For the closing bonanza of its 2008 season, Opera Holland Park has continued what feels like an emerging Tchaikovsky cycle – after truly excellent productions of Eugene Onegin and The Queen of Spades in recent years – with Iolanta, the composer's final opera.
Originally designed as part of a double bill that also included The Nutcracker, Iolanta was initially more favourably received than its now better-known balletic companion.
Iolanta has quite a lot going for it: the situation of the main character, a blind princess whose impediment has been kept secret from her all her life, is rather touching; there are some excellent concerted numbers, in addition to a couple of Tchaikovsky's finest arias; and the orchestration is expert (who couldn't thrill to the fanfares signalling the entrance of the King?).
But in this case, I feel that posterity knows best. Although the piece is in one act, it seems overlong and sprawling, with a drawn-out exposition only overcome in the latter stages by an increase in dramatic pressure. Not all the music is out of the composer's top drawer: I find the recitative sections dull and ill-defined, and the arias of Iolanta and Vaudemont are forgettable compared to those of King Réne and Robert. Then there's the story, which is on the one hand paper-thin and on the other a little peculiar: though the symbolism is not lost on me, there's something odd about a girl who's been blind all her life suddenly being able to see because she develops the desire to do so.
The last time I saw Iolanta was at the Proms a few years ago, when Welsh National Opera presented it in concert alongside extracts from The Nutcracker. Annilese Miskimmon's production for Holland Park is reliable, but in a way I preferred being able to focus on the music in WNO's concert rather than being faced with the opera's unavoidable dramaturgical problems in this staging. The action is rather static, all taking place in King Réne's garden, and although Miskimmon has the actors moving round fairly well, the lighting is a bit murky (in fact, it would suit the opening scene of Pelléas et Mélisande, which the company plans to do in 2010, very well). The trees and other details of Nicky Shaw's set were evocative, but I longed to be able to see the singers' faces more clearly and felt that this was an obstacle to engaging with the performance more fully.

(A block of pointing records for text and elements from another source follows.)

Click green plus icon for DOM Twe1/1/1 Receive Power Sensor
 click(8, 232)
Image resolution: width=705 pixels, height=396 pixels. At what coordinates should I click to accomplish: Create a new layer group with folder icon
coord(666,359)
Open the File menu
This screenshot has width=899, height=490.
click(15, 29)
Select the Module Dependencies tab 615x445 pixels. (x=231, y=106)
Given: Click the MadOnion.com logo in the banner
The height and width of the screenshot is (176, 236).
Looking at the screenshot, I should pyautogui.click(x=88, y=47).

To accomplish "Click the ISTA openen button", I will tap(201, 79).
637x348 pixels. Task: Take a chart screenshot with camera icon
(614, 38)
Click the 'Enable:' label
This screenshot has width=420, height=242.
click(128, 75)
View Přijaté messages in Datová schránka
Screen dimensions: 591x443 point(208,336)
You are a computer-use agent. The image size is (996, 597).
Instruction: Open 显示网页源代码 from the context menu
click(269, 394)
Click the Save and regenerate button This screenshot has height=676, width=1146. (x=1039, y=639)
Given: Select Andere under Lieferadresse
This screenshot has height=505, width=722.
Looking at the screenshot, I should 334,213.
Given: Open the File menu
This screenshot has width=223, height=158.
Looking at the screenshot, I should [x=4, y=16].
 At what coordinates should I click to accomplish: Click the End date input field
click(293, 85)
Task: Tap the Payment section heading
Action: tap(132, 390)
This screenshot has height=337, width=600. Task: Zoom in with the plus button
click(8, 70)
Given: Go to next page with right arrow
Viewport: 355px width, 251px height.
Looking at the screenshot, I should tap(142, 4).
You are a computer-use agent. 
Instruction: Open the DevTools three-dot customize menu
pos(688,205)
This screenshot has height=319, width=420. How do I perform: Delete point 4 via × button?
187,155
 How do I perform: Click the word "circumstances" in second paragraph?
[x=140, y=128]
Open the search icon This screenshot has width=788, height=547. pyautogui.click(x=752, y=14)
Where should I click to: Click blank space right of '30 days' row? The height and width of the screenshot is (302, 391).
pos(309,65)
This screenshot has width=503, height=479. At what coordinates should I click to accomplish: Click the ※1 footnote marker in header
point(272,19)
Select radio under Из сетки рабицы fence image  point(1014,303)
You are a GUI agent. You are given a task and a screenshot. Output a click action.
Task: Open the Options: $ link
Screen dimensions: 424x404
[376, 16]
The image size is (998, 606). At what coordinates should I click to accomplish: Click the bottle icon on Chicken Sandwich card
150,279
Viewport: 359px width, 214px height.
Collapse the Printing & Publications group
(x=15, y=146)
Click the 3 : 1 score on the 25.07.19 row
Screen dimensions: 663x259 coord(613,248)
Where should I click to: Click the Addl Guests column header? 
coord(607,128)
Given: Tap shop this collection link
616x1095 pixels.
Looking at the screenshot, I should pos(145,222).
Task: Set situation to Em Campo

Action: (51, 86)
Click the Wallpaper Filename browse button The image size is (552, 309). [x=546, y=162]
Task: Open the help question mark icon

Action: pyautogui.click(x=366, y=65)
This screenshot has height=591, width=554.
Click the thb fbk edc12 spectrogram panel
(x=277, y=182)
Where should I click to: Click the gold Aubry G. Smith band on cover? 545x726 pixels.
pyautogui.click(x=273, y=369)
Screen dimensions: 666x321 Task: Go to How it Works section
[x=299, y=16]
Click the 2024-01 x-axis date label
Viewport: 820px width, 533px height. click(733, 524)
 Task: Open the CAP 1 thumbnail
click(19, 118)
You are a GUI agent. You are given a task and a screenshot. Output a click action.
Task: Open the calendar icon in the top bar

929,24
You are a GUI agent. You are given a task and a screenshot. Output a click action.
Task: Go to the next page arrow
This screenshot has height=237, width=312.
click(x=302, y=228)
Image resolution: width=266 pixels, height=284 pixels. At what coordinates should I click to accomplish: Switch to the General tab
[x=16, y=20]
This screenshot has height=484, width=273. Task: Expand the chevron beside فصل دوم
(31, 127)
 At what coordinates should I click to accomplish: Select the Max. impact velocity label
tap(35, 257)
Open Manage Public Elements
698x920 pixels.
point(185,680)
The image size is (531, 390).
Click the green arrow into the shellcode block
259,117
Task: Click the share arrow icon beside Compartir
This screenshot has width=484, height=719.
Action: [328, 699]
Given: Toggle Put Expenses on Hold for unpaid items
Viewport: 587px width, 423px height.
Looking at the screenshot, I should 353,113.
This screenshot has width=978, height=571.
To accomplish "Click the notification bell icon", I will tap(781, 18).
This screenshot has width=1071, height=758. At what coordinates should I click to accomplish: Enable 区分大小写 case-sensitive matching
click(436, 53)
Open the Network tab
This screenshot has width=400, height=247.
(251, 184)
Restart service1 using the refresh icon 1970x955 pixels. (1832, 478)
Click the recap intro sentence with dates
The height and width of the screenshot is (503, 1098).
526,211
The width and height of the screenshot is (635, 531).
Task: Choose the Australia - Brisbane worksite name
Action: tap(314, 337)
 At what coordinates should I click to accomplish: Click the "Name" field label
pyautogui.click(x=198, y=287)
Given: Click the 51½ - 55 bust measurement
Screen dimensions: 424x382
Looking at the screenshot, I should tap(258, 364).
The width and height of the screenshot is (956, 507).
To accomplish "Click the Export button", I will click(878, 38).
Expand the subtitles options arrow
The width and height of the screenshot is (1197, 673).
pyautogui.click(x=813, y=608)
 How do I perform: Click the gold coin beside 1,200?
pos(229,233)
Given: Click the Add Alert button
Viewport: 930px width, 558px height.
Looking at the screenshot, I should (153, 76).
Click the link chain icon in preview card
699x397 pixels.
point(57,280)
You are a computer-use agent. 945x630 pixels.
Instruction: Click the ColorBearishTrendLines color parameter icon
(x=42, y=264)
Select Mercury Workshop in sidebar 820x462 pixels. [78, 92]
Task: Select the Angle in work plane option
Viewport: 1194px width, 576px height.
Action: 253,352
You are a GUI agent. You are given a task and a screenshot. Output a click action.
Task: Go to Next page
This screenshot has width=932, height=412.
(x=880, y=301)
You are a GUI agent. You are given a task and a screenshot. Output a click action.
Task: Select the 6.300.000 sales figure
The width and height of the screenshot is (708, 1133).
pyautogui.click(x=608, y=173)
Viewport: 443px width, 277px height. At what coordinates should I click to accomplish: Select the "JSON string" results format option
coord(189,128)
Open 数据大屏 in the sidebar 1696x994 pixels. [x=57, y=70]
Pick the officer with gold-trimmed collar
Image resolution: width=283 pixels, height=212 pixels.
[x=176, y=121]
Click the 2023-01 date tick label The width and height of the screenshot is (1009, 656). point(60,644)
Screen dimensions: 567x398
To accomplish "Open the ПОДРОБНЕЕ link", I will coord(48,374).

Vocally, this was a mixed experience. Peter Auty was excellent as Vaudemont, singing with ardent tone and true emotion, even if a few of the top notes were slightly pinched, and the redoubtable, full-toned Mark Stone was cruelly underused as Robert. However, Mikhail Svetlov did not match the high level of performance he delivered in L'amore dei tre Re last year, the wide tessitura of Réne's music stretching his bass to its limits. Orla Boylan was slightly disappointing in the title role: the music is well within her grasp, and on occasion she let rip and electrified, but overall I found her vocal performance underpowered. Apologies were made for Toby Stafford-Allen as Ibn-Hakia, suffering from a cold, but I thought he paced himself well and sang with style even without taking his ailment into consideration. Smaller roles were solidly sung by Keel Watson (Bertrand), Carole Wilson (Martha) and Aled Hall (Alméric).
Stuart Stratford's feel for this music is impeccable and he inspired some stirring moments from the cast, especially in the choral numbers. However, the City of London Sinfonia had a tendency to drown out the singers during their solos and duets and I felt that Stratford could have accompanied a bit more sensitively in this respect, though the orchestration is rather lavish.
The CLS had previously distinguished themselves in the pre-interval performance of Stravinsky's ballet Pulcinella, which was programmed to fill out the evening. It's great material for the orchestra, who revelled in Stravinsky's neoclassical structures and harmonies, excellently led by Straford here, but I really don't feel the coupling was beneficial. Although it's short, and I guess that audiences might not feel they had been given much for their money with Iolanta alone, I think it is substantial enough fare for one evening for me (just as L'amore dei tre Re was last year).
Regina Wielingen's dull, derivative and pretentious choreography did nothing to enhance the score of Pulcinella, which might better have been given without any dancing. Too often the eight dancers just wandered about the stage or sat on chairs at the side of it; there was no set or scenery to speak of, the backdrop for Iolanta having been covered by a black curtain. Lively, if not always accurate, performances from the dancers could not overcome the lack of substance or genuine response to the text; the production is described in the programme as a 'classically inspired contemporary dance piece', but it was surely already a classically-inspired contemporary ballet in Massine and Stravinsky's hands (they used music attributed to Pergolesi and an eighteenth-century commedia dell'arte libretto as the basis of the work).
So although the performers did their best, the Pulcinella half of the evening is best left forgotten: the often stimulating chance to see Iolanta fully staged is the reason to attend the double bill, a strong end to another prestigious season by the underrated summer opera festival. Next year's offerings include Kata Kabanova and Roberto Devereux: not to be missed.